_Instructions to follow_
Reproduce exactly the lines below, starting with the line that contains "This screenshot has width=600, height=375." and ending with the last line of the records, both included, and nothing else.

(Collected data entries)
—————
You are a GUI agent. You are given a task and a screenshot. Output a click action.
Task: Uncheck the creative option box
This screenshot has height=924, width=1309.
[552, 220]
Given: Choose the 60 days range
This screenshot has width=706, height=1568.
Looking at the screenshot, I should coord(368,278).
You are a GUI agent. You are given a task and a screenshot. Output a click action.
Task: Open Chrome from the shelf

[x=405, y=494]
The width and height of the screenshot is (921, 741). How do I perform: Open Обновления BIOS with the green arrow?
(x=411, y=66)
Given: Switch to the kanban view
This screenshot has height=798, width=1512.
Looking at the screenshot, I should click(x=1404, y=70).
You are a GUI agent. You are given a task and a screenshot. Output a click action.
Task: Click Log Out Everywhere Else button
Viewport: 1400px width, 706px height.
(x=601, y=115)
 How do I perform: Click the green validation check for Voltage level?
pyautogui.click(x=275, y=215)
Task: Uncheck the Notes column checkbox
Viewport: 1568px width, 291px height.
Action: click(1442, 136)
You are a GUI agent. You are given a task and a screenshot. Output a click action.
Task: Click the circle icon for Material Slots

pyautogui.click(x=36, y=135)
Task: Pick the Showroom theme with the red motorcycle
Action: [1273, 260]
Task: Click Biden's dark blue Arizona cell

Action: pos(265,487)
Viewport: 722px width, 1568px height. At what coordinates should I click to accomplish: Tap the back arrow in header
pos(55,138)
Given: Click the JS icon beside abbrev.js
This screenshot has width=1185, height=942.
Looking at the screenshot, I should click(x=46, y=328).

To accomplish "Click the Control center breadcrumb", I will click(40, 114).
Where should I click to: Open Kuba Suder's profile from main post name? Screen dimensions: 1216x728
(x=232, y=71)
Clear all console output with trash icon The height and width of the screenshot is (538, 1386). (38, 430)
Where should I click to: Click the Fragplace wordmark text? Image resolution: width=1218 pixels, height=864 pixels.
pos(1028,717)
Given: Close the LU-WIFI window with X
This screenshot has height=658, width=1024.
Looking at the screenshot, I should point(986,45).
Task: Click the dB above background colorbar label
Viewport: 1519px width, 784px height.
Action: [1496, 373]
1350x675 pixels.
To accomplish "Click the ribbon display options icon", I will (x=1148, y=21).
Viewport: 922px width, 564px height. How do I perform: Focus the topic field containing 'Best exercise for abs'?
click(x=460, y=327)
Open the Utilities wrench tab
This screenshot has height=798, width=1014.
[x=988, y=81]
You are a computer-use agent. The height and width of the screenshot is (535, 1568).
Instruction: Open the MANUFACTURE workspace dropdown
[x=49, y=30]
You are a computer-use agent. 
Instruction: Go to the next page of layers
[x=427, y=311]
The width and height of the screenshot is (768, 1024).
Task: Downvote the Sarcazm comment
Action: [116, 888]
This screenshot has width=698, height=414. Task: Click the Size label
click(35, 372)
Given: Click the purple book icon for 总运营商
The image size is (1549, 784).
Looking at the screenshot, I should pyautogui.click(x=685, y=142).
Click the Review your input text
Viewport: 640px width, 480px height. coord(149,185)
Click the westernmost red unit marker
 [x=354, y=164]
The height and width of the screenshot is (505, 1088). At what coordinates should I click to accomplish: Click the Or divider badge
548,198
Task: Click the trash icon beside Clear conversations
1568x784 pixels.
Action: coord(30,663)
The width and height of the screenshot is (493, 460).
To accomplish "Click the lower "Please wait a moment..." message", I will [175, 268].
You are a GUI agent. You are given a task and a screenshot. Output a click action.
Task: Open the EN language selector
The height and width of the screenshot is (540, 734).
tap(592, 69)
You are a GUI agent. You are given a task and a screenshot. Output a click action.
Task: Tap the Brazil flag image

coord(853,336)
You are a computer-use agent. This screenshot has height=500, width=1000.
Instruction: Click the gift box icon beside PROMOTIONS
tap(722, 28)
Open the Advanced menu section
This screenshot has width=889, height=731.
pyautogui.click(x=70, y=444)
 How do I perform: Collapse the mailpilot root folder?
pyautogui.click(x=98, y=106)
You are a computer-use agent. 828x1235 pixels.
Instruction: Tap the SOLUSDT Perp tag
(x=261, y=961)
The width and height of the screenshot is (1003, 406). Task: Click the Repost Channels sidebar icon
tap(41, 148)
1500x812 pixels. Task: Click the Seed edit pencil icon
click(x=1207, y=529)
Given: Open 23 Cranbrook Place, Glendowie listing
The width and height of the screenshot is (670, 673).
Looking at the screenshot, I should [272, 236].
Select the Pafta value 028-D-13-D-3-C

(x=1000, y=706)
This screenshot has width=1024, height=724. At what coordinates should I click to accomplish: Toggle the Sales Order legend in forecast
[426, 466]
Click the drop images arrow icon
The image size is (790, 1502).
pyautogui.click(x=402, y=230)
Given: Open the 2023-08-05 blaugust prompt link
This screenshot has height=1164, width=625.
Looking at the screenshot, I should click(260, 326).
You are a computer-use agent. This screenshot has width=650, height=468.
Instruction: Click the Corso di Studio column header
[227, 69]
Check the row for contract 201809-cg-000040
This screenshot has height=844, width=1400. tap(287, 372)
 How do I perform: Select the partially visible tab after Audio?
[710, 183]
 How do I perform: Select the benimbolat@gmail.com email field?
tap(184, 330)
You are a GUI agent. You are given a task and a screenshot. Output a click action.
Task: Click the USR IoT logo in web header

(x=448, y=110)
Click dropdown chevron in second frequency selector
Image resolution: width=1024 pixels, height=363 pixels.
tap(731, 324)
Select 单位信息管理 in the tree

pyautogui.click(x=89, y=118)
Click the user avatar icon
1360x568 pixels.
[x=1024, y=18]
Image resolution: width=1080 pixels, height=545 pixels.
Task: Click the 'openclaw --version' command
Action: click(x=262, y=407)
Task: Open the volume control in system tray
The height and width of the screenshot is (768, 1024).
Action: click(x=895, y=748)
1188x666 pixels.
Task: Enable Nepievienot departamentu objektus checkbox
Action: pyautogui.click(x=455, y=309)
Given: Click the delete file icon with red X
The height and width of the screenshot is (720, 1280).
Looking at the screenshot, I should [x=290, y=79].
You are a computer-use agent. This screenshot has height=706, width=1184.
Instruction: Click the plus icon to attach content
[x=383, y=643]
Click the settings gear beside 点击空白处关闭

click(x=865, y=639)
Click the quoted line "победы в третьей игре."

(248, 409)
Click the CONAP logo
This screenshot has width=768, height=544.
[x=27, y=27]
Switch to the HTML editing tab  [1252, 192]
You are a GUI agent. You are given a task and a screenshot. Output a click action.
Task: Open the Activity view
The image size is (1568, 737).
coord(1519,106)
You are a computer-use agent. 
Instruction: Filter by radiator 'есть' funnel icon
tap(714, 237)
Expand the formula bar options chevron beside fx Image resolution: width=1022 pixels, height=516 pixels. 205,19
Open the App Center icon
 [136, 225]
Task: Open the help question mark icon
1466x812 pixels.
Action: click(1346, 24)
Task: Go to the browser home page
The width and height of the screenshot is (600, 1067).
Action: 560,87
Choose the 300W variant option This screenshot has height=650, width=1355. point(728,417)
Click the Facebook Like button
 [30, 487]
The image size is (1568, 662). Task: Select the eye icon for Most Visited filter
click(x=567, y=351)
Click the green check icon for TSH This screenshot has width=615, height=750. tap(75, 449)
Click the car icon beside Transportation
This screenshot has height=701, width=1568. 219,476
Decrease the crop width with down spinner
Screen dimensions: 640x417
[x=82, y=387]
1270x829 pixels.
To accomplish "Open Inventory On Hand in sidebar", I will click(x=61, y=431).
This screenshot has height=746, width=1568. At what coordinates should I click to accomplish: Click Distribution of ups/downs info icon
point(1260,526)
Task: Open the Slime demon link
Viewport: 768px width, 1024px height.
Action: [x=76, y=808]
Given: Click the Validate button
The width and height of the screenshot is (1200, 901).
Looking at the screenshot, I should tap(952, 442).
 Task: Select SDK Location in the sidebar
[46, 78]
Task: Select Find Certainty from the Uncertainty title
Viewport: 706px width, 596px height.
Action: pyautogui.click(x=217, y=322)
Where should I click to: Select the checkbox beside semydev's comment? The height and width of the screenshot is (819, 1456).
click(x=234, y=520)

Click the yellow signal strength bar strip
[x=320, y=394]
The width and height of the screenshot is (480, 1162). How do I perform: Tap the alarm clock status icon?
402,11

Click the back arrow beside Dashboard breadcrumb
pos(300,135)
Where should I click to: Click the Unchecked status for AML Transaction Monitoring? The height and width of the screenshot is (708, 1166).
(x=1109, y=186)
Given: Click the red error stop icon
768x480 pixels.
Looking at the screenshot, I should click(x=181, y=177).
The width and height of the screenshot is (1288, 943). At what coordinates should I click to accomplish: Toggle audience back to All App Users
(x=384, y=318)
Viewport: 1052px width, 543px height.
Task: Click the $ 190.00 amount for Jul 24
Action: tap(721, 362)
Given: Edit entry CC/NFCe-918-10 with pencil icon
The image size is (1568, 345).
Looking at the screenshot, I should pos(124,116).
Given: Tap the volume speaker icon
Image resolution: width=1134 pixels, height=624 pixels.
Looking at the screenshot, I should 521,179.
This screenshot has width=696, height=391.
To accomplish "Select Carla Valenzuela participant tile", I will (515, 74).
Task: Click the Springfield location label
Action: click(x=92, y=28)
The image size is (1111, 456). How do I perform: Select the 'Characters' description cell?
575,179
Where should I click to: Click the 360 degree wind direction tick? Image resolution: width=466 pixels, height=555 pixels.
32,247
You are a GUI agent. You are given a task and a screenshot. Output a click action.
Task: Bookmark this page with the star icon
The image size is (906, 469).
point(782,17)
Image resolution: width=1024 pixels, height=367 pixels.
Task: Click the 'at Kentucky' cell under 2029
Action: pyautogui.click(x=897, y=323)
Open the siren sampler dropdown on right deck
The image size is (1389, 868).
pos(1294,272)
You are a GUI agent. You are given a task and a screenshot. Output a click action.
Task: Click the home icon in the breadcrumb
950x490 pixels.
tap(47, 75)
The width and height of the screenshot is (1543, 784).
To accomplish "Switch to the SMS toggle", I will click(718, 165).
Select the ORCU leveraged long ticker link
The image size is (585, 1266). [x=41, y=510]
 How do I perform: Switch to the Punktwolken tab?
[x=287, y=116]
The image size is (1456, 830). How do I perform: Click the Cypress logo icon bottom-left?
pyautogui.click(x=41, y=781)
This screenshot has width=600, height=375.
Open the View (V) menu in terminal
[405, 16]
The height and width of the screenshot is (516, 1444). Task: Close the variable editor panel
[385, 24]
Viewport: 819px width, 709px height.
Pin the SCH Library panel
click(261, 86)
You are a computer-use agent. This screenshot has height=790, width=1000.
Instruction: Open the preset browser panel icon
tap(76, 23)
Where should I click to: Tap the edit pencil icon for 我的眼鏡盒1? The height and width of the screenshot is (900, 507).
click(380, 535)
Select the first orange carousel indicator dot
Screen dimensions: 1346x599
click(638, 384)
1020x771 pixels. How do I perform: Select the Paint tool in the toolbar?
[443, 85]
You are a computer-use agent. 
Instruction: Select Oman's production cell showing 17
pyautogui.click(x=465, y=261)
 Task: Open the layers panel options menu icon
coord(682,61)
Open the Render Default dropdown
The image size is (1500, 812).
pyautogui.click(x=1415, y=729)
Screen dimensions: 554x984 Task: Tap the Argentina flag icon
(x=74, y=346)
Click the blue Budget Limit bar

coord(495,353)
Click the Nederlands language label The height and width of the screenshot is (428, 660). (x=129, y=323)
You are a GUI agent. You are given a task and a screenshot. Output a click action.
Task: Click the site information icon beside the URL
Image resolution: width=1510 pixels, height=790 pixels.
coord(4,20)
—————
_Response_
This screenshot has width=600, height=375.
Open the View (V) menu in terminal
[405, 16]
The height and width of the screenshot is (516, 1444). Task: Close the variable editor panel
[385, 24]
Viewport: 819px width, 709px height.
Pin the SCH Library panel
click(261, 86)
You are a computer-use agent. This screenshot has height=790, width=1000.
Instruction: Open the preset browser panel icon
tap(76, 23)
Where should I click to: Tap the edit pencil icon for 我的眼鏡盒1? The height and width of the screenshot is (900, 507).
click(380, 535)
Select the first orange carousel indicator dot
Screen dimensions: 1346x599
click(638, 384)
1020x771 pixels. How do I perform: Select the Paint tool in the toolbar?
[443, 85]
You are a computer-use agent. 
Instruction: Select Oman's production cell showing 17
pyautogui.click(x=465, y=261)
 Task: Open the layers panel options menu icon
coord(682,61)
Open the Render Default dropdown
The image size is (1500, 812).
pyautogui.click(x=1415, y=729)
Screen dimensions: 554x984 Task: Tap the Argentina flag icon
(x=74, y=346)
Click the blue Budget Limit bar

coord(495,353)
Click the Nederlands language label The height and width of the screenshot is (428, 660). (x=129, y=323)
You are a GUI agent. You are given a task and a screenshot. Output a click action.
Task: Click the site information icon beside the URL
Image resolution: width=1510 pixels, height=790 pixels.
coord(4,20)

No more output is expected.